The Chelsea Foundation runs the club’s community and education departments as well as other charitable activities. Its chairman is US lawyer Bruce Buck, who is also chairman of the club as a whole.

The foundation’s other trustees are Chelsea women’s team manager Emma Hayes, the club’s director of finance Paul Ramos, British Olympic Association chair Sir Hugh Robertson, Fare (Football Against Racism in Europe) chief Piara Powar and lawyer John Devine.
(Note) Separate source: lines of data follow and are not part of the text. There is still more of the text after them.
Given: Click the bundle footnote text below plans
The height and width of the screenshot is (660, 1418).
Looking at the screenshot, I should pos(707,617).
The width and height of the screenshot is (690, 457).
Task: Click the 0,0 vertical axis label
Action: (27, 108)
During Abramovich’s time at Chelsea, the club have won the Champions League twice, both the Premier League and FA Cup five times, the Europa League twice and the League Cup three times.

In August 2021, they won the Uefa Super Cup and they recently won their first Club World Cup, meaning the Blues have won every possible trophy under Abramovich’s ownership.

Earlier in the week, Labour’s Chris Bryant told MPs he had a leaked Home Office document that suggested Abramovich should not be able to base himself in the UK.

Downing Street would not be drawn on the claims about Abramovich made in the House of Commons.

In a tweet on Sunday, Bryant wrote: “Unless and until he condemns the criminal invasion of Ukraine I will continue to call for the UK to sanction him and seize/freeze assets.”

UK foreign secretary Liz Truss said on Sunday she had a “hit list” of Russian oligarchs who will face sanctions, but would not say if Abramovich was on it.

Chelsea manager Thomas Tuchel had said on Friday there were “so many uncertainties around the situation of our club” following Russia’s invasion of a neighbouring country.

The Chelsea Supporters’ Trust said it was “ready to work with the trustees of the Chelsea Foundation in order to ensure the long-term interests of the club and supporters”. It added: “We stand with the people of Ukraine.”